§ **About this task**
Search the records for "Rose". Copy every line where it appears.

§ **Entries provided**
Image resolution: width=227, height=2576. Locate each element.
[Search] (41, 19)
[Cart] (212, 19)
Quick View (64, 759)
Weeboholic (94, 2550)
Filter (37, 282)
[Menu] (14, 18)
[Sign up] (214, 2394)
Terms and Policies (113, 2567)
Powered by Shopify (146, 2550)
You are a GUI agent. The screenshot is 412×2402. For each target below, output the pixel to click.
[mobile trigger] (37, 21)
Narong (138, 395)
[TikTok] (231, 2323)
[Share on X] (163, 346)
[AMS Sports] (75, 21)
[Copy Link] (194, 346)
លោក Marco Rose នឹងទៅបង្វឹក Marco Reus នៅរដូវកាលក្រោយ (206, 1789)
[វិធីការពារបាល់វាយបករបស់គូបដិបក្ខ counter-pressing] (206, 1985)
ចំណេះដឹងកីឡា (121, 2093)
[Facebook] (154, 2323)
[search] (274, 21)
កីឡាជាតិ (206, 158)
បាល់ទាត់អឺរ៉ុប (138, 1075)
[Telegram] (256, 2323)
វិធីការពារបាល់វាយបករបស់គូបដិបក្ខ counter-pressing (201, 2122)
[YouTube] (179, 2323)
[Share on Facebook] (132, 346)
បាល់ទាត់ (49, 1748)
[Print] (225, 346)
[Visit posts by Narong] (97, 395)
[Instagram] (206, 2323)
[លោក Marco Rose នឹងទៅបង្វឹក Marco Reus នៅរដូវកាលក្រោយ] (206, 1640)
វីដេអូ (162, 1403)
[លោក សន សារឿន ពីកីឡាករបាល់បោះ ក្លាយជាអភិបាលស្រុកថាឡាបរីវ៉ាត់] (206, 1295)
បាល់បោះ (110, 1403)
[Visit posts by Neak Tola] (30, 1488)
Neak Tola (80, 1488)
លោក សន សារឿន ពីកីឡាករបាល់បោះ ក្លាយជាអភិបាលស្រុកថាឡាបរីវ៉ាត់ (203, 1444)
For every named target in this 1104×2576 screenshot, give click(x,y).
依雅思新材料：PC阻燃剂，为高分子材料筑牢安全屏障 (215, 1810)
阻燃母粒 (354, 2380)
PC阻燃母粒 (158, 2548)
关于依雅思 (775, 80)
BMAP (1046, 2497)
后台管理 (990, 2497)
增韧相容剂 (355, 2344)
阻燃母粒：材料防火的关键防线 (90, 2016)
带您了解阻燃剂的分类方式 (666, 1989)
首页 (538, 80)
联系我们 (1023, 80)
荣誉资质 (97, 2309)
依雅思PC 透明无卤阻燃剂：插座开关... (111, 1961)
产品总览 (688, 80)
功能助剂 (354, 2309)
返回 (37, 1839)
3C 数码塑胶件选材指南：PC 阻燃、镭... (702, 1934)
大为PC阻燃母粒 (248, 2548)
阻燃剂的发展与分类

§ **Written response**
លោក Marco Rose នឹងទៅបង្វឹក Marco Reus នៅរដូវកាលក្រោយ (206, 1789)
[លោក Marco Rose នឹងទៅបង្វឹក Marco Reus នៅរដូវកាលក្រោយ] (206, 1640)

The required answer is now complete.